§ Action item A:
Answer these questions using the eczema passage:
(i) Which four categories of eczema does the opening paragraph list?
(ii) Eczema is more common in children who suffer from which two conditions?
(iii) On which parts of the body does the rash generally appear?
§ Action item B: Retype the section of the eczema passage starting with "There are 11" and going on through "Pompholyx (dyshidrotic eczema)".

§ Passage for review:
Eczema is a nonspecific term for many types of skin inflammation. There are different categories of eczema, which include allergic, contact, irritant, and nummular eczema. It is very common and it is generally manageable.


It is common for babies and children to develop eczema on their faces. Often eczema goes away as a child grows. Adults can develop eczema even if they never had it as a child. Eczema is more common in children who suffer from asthma or hay fever.

People with family members who have eczema are also at higher risk of developing the condition.

There are 11 different types of skin conditions that produce eczema.

  1. Atopic dermatitis
  2. Irritant dermatitis
  3. Allergic contact dermatitis
  4. Stasis dermatitis
  5. Fungal infections
  6. Scabies
  7. Pompholyx (dyshidrotic eczema)
  8. Lichen simplex
  9. Nummular eczema
  10. Xerotic eczema
  11. Seborrheic dermatitis

The symptoms of eczema include the following –

  • Skin is almost always itchy – Sometimes itching starts before a rash appears, but when it does appear, the rash generally appears on the face, the back of knees, the wrists, hands, or feet.
  • Dry, sensitive skin
  • Red, inflamed skin
  • Affected areas usually appear very dry, thickened, or scaly
  • Tiny blisters that weep and ooze, eventually produce crusted, thickened plaques of skin.
  • Oozing or crusting
  • Areas of swelling

You may experience all of these symptoms of eczema or only just one or two.

§ Data for analysis:
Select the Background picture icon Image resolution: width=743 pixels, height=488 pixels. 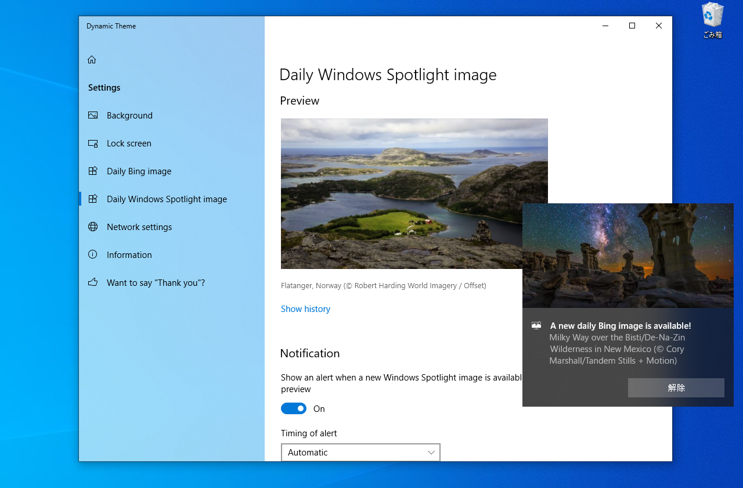pyautogui.click(x=93, y=115)
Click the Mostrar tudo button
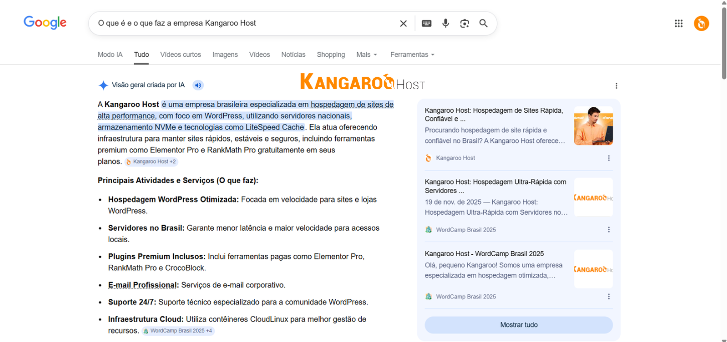 pyautogui.click(x=518, y=325)

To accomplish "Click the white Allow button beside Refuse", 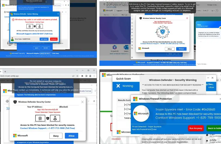I will click(x=170, y=49).
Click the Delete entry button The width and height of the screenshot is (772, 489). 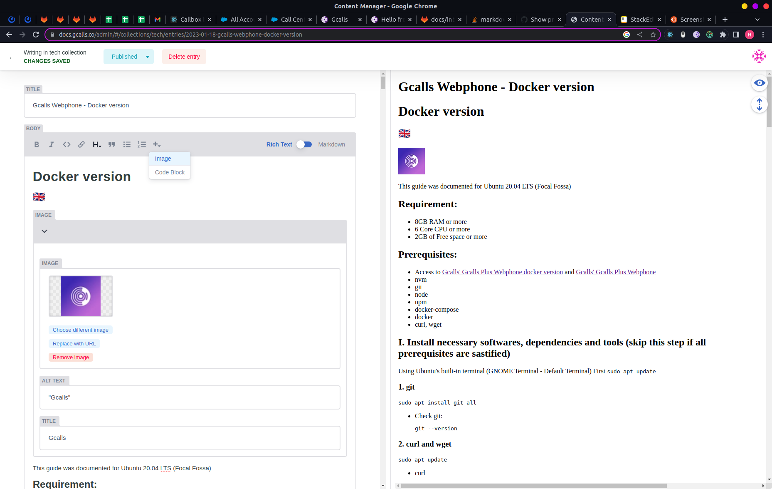(184, 57)
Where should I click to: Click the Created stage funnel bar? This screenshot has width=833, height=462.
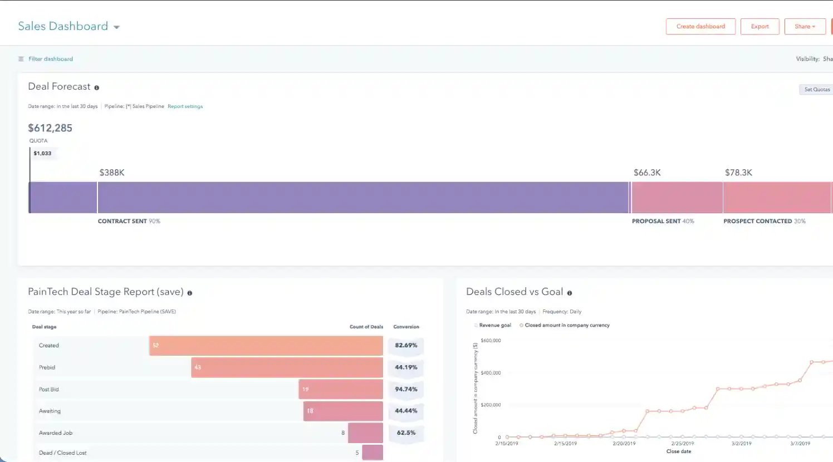266,346
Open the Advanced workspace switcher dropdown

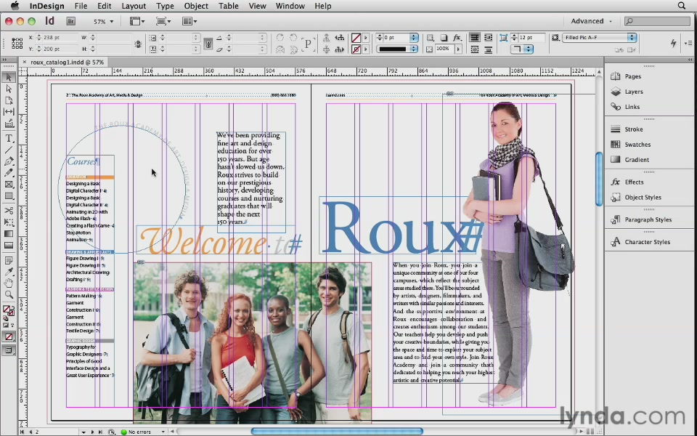click(x=590, y=21)
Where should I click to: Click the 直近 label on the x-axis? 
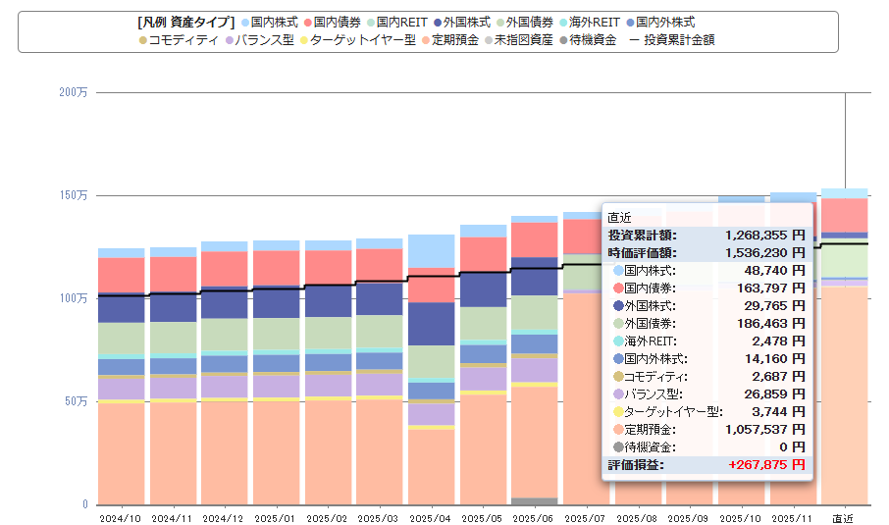(842, 517)
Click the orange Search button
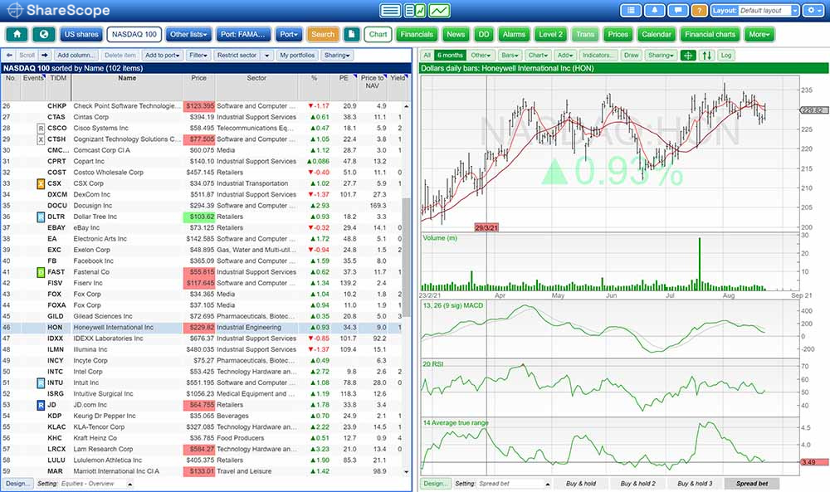 (322, 35)
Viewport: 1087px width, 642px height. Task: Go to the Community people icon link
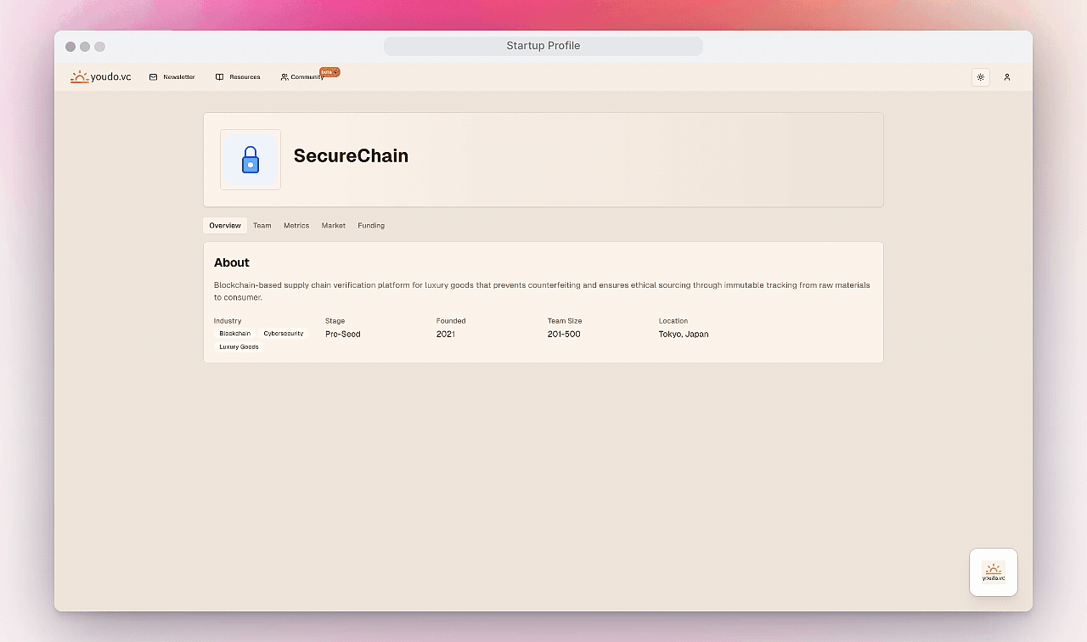pos(284,77)
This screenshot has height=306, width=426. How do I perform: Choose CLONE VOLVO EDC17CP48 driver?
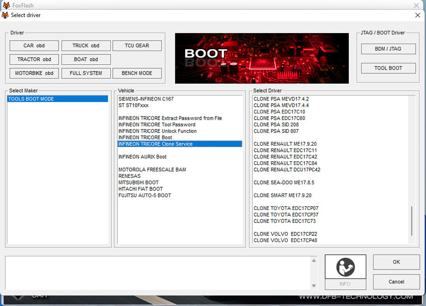point(285,240)
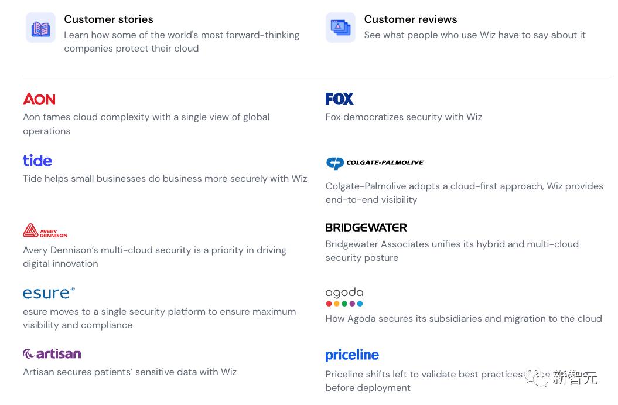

§ Exercise output A:
(i) Allergic, contact, irritant, and nummular eczema.
(ii) Asthma or hay fever.
(iii) The face, the back of the knees, the wrists, hands, or feet.

§ Exercise output B:
There are 11 different types of skin conditions that produce eczema.

  1. Atopic dermatitis
  2. Irritant dermatitis
  3. Allergic contact dermatitis
  4. Stasis dermatitis
  5. Fungal infections
  6. Scabies
  7. Pompholyx (dyshidrotic eczema)